**Task to complete**:
Arrange the lines of the items below as a numbered list, skipping any blank lines and omitting the pictures.

**Material shown**:
++++++++++
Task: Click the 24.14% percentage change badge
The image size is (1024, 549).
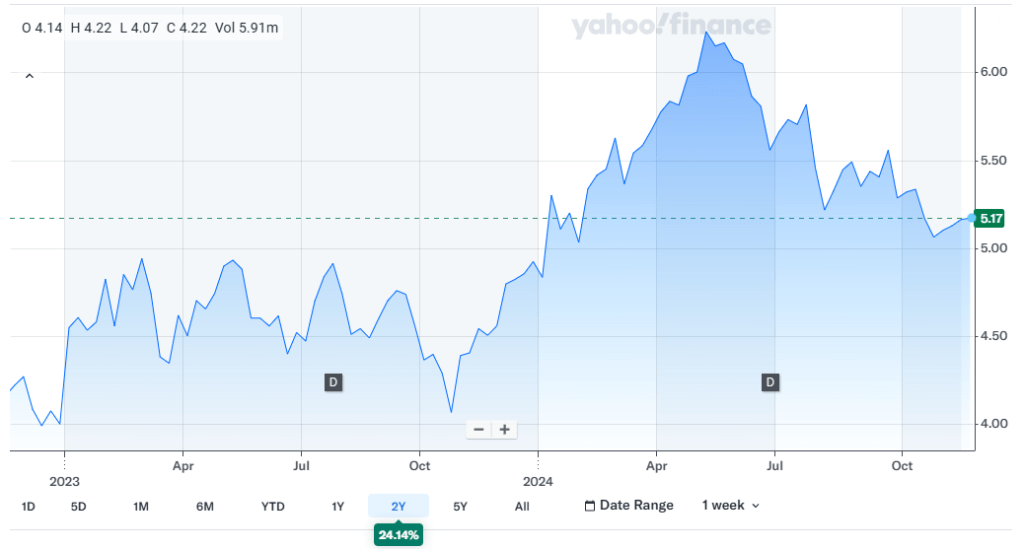Action: click(x=399, y=535)

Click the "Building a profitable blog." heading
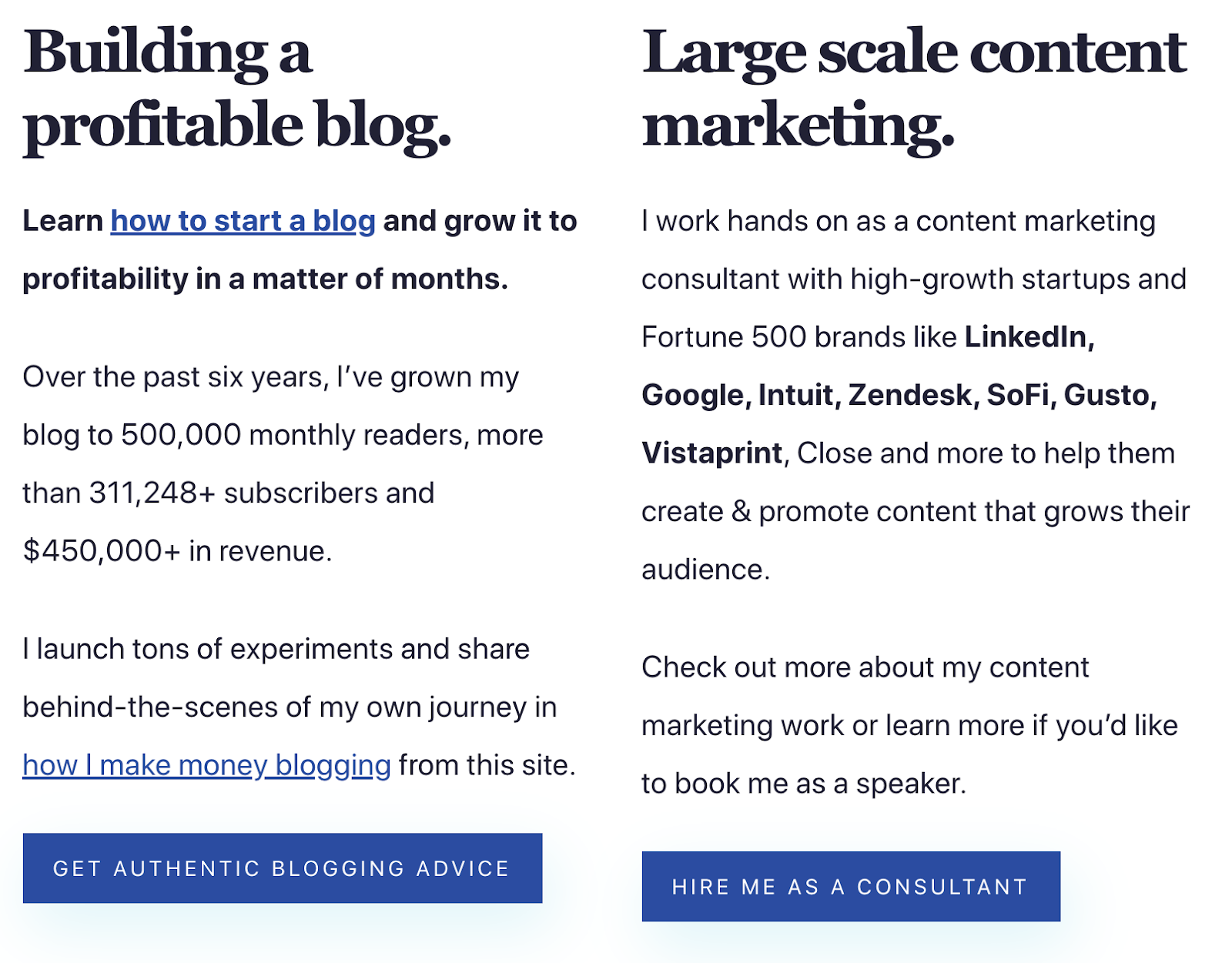click(x=236, y=89)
++++++++++
**Solution to this exercise**:
1. Task: Click the 24.14% percentage change badge
2. The image size is (1024, 549).
3. Action: click(x=399, y=535)
4. Click the "Building a profitable blog." heading
5. click(x=236, y=89)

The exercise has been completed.